## Problem requirements:
Continue the account of a bow hunt for deer bucks in a canyon, starting right after its last sentence.

## Selected extract:
☆ ☆ ☆ ☆ ☆

Needless to say, first light came quickly. After a bite to eat, I hiked up to a steep vantage point overlooking the canyon where I would be hunting.
I had seen a group of bucks in this canyon a few weeks earlier with my good friend and mentor Larry Johnson with Nevada Bighorns Unlimited. After three days of hunting, neither Larry nor I had gotten close enough to make a kill, and we both left empty handed. I had come back alone with the hopes of filling my tag.
After glassing a bit, I spotted some bucks feeding on a hillside several hundred yards up the canyon. I watched for a while and figured they would bed down in one of several stands of mahogany trees scattered throughout the canyon. I sat tight, hoping to intercept the bucks as they came to bed down.
As the sun rose higher, the group went downhill to some trees about 200 yards below where I sat. There was no way to sneak in on them without being seen, and at this point my lack of sleep was catching up to me. I took a rest, hoping the bucks might move later in the day.
When I awoke, I crept back up to check on the bucks. They were gone. Trying to stay calm, I scanned the canyon and eventually spotted the deer disappearing into trees on a ridge a thousand feet above me on the opposite side of the canyon. I wasn’t exactly sure where they were headed but figured they were going to bed down again somewhere where the afternoon breezes would be cooler.
Grabbing my pack and bow, I began the long hike across the canyon. A light rain was falling by the time I reached the other ridge. The sound of the rain masked my footsteps, and a steady southwesterly wind allowed me to move into the trees and search for the deer undetected. I moved slowly through the mahogany, stopping every few steps to glass. I was looking for movement – an ear twitch, antlers or the silhouette of a bedded buck.
I made several passes through the area with no luck and began to think that the deer had outsmarted me again. Finally, I glanced uphill and saw the unmistakable shape of a deer. I pulled out my rangefinder to check the distance: 32 yards.
Nocking an arrow, I moved to get a better look and see if antlers were attached to the deer. Just then, deer began standing up one by one in surrounding trees. They had seen me.

☆ ☆ ☆ ☆ ☆

## Dataset excerpts:

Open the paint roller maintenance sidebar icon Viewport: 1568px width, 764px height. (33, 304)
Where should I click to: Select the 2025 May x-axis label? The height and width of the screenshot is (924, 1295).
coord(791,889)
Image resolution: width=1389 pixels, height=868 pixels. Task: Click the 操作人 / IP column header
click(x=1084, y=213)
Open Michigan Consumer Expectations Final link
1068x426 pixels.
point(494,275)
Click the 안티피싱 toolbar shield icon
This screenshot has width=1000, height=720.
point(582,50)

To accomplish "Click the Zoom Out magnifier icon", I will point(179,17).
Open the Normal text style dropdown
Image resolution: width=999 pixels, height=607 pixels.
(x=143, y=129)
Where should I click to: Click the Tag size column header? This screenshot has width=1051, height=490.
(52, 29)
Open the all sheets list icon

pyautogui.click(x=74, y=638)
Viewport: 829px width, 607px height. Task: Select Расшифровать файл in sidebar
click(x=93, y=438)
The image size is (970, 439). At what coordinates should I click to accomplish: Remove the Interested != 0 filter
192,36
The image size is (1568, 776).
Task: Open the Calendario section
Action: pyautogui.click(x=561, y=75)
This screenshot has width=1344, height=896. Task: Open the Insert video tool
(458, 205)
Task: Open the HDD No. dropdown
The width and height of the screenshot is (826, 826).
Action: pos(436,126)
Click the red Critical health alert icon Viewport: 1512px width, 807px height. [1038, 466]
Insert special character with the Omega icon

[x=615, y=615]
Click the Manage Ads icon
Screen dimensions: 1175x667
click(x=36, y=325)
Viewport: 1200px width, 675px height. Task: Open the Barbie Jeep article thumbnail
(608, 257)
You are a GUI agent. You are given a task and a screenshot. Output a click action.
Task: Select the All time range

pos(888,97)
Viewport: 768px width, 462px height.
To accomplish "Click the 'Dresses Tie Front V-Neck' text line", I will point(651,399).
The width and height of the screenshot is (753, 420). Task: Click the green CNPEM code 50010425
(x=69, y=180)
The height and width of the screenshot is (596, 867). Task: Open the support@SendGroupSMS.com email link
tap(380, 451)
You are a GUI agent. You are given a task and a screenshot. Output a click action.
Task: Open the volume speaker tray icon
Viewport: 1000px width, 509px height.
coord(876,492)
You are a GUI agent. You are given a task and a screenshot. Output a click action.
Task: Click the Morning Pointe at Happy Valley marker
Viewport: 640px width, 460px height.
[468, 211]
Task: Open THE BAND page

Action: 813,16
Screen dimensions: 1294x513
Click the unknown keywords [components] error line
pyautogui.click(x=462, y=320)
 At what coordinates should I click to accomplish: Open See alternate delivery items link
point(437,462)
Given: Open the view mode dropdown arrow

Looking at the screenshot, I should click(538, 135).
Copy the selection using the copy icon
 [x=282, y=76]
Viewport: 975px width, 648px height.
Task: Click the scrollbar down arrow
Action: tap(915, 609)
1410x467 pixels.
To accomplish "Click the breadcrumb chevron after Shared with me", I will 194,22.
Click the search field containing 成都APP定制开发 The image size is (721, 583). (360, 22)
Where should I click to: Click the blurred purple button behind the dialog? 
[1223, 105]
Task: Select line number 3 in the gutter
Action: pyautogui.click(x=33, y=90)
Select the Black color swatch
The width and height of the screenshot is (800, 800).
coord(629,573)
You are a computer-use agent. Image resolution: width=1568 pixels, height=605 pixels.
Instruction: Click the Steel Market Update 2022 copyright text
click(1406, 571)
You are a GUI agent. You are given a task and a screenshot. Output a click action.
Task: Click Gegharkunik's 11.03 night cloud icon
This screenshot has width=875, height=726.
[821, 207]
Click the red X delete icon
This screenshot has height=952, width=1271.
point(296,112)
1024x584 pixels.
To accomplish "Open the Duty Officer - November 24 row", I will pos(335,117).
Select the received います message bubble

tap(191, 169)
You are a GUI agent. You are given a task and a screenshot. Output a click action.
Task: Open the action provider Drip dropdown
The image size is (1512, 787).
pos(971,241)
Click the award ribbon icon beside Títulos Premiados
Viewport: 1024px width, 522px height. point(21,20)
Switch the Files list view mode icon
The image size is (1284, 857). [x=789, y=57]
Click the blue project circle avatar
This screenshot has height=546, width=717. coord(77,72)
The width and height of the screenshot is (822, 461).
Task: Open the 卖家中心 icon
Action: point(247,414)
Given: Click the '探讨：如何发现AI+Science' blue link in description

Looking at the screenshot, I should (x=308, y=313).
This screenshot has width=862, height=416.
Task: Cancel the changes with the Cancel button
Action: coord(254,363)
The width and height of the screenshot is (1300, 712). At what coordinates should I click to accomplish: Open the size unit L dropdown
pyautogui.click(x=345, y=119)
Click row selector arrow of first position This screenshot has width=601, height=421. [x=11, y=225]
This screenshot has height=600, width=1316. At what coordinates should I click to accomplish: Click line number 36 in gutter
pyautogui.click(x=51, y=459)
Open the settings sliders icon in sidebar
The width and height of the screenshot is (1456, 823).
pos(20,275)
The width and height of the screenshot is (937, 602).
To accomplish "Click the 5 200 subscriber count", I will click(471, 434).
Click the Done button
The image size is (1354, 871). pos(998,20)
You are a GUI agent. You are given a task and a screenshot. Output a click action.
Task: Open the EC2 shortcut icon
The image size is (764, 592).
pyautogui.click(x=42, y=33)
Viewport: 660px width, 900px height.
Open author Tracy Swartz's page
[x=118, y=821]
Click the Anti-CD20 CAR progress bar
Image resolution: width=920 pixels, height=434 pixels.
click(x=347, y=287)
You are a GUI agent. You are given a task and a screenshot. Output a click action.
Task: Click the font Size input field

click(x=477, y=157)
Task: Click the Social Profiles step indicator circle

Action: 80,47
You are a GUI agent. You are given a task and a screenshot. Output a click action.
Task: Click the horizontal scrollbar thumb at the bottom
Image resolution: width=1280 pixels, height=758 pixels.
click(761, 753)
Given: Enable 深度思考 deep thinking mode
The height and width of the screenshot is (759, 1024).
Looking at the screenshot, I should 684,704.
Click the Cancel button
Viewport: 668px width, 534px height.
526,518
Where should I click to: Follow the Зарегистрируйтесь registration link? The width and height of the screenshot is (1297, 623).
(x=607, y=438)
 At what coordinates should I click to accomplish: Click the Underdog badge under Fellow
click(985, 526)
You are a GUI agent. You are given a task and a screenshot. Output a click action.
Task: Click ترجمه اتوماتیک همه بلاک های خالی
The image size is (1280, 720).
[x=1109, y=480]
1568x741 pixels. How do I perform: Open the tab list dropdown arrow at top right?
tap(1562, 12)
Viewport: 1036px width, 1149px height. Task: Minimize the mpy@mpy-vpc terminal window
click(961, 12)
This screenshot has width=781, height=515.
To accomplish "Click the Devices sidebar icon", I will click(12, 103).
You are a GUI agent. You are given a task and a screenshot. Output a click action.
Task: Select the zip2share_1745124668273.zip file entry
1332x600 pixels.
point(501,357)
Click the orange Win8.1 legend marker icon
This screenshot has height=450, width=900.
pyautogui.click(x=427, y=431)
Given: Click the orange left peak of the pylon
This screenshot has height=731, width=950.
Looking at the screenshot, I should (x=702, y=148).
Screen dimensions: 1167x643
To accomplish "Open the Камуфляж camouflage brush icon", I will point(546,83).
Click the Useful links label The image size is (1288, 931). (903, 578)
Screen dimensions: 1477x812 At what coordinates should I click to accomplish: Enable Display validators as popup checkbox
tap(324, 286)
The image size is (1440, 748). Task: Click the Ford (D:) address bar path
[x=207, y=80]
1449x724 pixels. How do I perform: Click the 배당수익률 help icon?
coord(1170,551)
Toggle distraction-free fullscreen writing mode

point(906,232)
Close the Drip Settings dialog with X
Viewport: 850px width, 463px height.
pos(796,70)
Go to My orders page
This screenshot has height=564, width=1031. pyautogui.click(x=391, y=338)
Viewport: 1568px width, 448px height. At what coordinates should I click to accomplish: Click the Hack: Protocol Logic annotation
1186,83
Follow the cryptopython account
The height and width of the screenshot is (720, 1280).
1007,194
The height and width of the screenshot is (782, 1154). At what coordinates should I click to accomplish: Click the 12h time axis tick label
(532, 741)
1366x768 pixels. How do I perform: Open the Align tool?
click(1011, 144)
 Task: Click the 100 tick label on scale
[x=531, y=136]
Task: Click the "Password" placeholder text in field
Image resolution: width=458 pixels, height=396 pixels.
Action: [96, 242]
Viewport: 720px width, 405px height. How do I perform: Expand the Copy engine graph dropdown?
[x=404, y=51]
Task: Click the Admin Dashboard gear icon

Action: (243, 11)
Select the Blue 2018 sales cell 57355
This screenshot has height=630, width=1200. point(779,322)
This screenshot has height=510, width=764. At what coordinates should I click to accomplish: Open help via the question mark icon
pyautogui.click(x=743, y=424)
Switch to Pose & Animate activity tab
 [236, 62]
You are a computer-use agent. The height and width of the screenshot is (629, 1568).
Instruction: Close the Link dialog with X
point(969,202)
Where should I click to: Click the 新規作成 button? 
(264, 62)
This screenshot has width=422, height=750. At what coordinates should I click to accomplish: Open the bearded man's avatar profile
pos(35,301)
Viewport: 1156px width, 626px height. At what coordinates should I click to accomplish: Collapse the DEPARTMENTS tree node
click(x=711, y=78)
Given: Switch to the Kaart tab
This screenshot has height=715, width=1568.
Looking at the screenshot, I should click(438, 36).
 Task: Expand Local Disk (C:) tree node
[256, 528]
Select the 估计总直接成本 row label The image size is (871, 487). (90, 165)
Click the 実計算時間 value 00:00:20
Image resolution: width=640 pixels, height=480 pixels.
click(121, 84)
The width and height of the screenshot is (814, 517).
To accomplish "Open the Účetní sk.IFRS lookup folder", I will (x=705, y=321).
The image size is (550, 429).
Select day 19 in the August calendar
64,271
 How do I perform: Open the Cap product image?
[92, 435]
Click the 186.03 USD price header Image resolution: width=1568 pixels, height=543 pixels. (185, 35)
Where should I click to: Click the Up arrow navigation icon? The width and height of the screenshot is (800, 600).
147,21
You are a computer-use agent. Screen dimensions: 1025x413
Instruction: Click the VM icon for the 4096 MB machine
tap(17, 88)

☆ ☆ ☆ ☆ ☆

## Response area:
I froze as a buck stepped out into the open. He was a shooter. I instinctively drew my bow and released the arrow. I heard the thwack of the arrow hitting as the buck jumped and ran across the rocky hillside. After 20 yards he slowed, then stopped, began to stumble and fell to the ground. I later discovered that the broadhead had gone through his heart. It was over very quickly.
My first Nevada archery mule deer hunt makes me extraordinarily thankful for the abundant and unique hunting opportunities that abound in the West. Mine was the type of hunting about which every sportsman dreams – a spectacular setting, far from any roads or signs of civilization, lots of deer and few hunters. I was able to hunt in some of the greatest remaining mule deer habitat in the nation. Nevada has a lot of undeveloped backcountry, but even here, mule deer habitat is threatened.
Mule deer need large areas of undeveloped backcountry in order to thrive. As we lose habitat throughout the West, mule deer numbers decline as do our hunting opportunities.
Sportsmen recognize the importance of conserving these areas, but in order to ensure healthy wildlife populations, hunters and anglers must spread the word. Sportsmen must let federal land management agencies know what is at stake and that we are paying attention. High-quality hunting opportunities on public land comprise the backbone of America’s sporting heritage. It is staggering to think about how much great habitat has been lost in the last 30 years – and the ramifications if this trend is allowed to continue.
As our nation rebounds from the COVID pandemic, policymakers are considering significant investments in infrastructure. Hunters and anglers see this as an opportunity to create conservation jobs, restore habitat, and boost fish and wildlife populations.